Valkyrie Anatomia: The Origin is the latest entry to the Valkyrie Profile series for the iOS and Android. Released in 2016, it is a reboot that focuses on the struggles of the Aesir and the origins of the Valkyrie.

On April 4, 2019, courtesy of Wonder Planet, the game was eventually given a global release outside Japan, three years after it was first released. Unfortunately, on July 6, 2020, it was announced that the worldwide server for the game would shut down on August 31st, 2020. In February 2021, Square Enix announced that the Japanese server will shut down at the end of April 2021, as well.


This game has examples of:

  • 100% Completion: Each chapter has a dungeon completion rate.
  • A Day in the Limelight: The Einherjar are given unique side stories to further flesh out their background and character development.
  • A God, I Am Not: How Norn and Thor feel when Lenneth tries to awaken their godhood.
  • A.I. Roulette: The computer tends to target any of the player's characters at random, leaving the weaker ones at their mercy.
  • Allegedly Free Game: While the game is indeed free to play, one has to spend a lot of money to get superior weapons and artifacts needed to unlock certain characters.
  • Alternate Universe: Interactions with the original cast implies that the world of Anatomia is one of many alternate timelines.
  • Another Side, Another Story: Some scenarios in the main story allow players to view the perspective of characters other than Lenneth or the Aesir.
  • Advertisement:
  • Anti-Frustration Features: The features exist, but mostly for those who pay for the premium mode.
  • Ascend to a Higher Plane of Existence: Played with in that transferred characters do come back after an hour of boosting the player's experience gain in battles.
  • Battle Couple: Suo and Shiho in one of the game's special quests.
  • BFS: Taken Up to Eleven with Lenneth's stronger incarnations, though it takes a lot of effort on the player's part to obtain them.
  • Big Bad: The Vanir and Hel's army are considered this initially. However, the true antagonist of the story is none other than Sephiroth whose real identity is Burr, the primal god of creation.
  • Big Damn Heroes: Loki of all people pulls this off for Lenneth.
  • Blatant Lies: The viking who had been exploiting Lucia's powers does this to ensure her cooperation. When the lie is exposed, he gets killed by Ingrid for his troubles.

EXCERPTED RECORDS:

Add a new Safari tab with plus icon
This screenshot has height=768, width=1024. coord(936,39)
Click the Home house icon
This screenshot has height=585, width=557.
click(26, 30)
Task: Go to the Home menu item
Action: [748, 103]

PARTS OF THE EXERCISE:
- 1) According to the Valkyrie Anatomia passage, on what date did the game receive its global release outside Japan?
- 2) Transcribe the Valkyrie Anatomia passage between "Valkyrie Anatomia: The" and "and character development.", inclusive.

OUTPUTS FOR THE TASKS:
- 1) April 4, 2019

- 2)
Valkyrie Anatomia: The Origin is the latest entry to the Valkyrie Profile series for the iOS and Android. Released in 2016, it is a reboot that focuses on the struggles of the Aesir and the origins of the Valkyrie.

On April 4, 2019, courtesy of Wonder Planet, the game was eventually given a global release outside Japan, three years after it was first released. Unfortunately, on July 6, 2020, it was announced that the worldwide server for the game would shut down on August 31st, 2020. In February 2021, Square Enix announced that the Japanese server will shut down at the end of April 2021, as well.


This game has examples of:

  • 100% Completion: Each chapter has a dungeon completion rate.
  • A Day in the Limelight: The Einherjar are given unique side stories to further flesh out their background and character development.